- WORK REQUIRED:
Reproduce verbatim the portion of the data below that begins at the line containing "You are a computer-use agent. Screen" and ends with the line containing "[x=901, y=65]", including both of those lines.

- DATA SHOWN:
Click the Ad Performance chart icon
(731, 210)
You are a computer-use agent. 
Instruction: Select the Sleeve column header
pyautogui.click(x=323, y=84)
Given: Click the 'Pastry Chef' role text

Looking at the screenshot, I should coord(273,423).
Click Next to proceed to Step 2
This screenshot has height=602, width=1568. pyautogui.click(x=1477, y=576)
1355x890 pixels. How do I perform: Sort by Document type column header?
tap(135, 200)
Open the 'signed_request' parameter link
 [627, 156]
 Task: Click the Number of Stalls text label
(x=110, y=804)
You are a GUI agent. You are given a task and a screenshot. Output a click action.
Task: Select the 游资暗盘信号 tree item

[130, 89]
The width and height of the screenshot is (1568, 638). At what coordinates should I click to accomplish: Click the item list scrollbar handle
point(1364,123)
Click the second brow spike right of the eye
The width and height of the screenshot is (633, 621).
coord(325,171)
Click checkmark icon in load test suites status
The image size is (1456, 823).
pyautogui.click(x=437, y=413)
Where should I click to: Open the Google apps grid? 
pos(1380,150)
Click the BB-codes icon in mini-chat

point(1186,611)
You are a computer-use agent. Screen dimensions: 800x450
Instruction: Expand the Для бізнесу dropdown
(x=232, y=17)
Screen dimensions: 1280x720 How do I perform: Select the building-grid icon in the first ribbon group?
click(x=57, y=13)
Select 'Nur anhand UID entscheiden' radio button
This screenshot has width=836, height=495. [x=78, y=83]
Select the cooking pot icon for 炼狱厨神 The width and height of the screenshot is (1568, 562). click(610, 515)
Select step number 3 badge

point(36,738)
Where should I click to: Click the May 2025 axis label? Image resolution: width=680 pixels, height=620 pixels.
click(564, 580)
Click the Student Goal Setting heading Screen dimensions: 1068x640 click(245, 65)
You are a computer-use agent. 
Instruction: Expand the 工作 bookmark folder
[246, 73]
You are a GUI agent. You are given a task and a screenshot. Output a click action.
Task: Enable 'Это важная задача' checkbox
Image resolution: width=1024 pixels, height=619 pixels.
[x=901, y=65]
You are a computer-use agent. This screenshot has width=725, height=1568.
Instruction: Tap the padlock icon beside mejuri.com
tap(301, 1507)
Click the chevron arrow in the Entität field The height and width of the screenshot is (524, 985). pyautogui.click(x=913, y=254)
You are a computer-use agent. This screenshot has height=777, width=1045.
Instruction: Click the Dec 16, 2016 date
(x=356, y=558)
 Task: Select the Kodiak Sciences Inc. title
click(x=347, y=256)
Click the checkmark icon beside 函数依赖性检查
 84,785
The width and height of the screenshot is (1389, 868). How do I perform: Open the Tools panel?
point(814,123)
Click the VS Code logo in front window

- FINISHED EXERCISE:
You are a computer-use agent. Screen dimensions: 800x450
Instruction: Expand the Для бізнесу dropdown
(x=232, y=17)
Screen dimensions: 1280x720 How do I perform: Select the building-grid icon in the first ribbon group?
click(x=57, y=13)
Select 'Nur anhand UID entscheiden' radio button
This screenshot has width=836, height=495. [x=78, y=83]
Select the cooking pot icon for 炼狱厨神 The width and height of the screenshot is (1568, 562). click(610, 515)
Select step number 3 badge

point(36,738)
Where should I click to: Click the May 2025 axis label? Image resolution: width=680 pixels, height=620 pixels.
click(564, 580)
Click the Student Goal Setting heading Screen dimensions: 1068x640 click(245, 65)
You are a computer-use agent. 
Instruction: Expand the 工作 bookmark folder
[246, 73]
You are a GUI agent. You are given a task and a screenshot. Output a click action.
Task: Enable 'Это важная задача' checkbox
Image resolution: width=1024 pixels, height=619 pixels.
[x=901, y=65]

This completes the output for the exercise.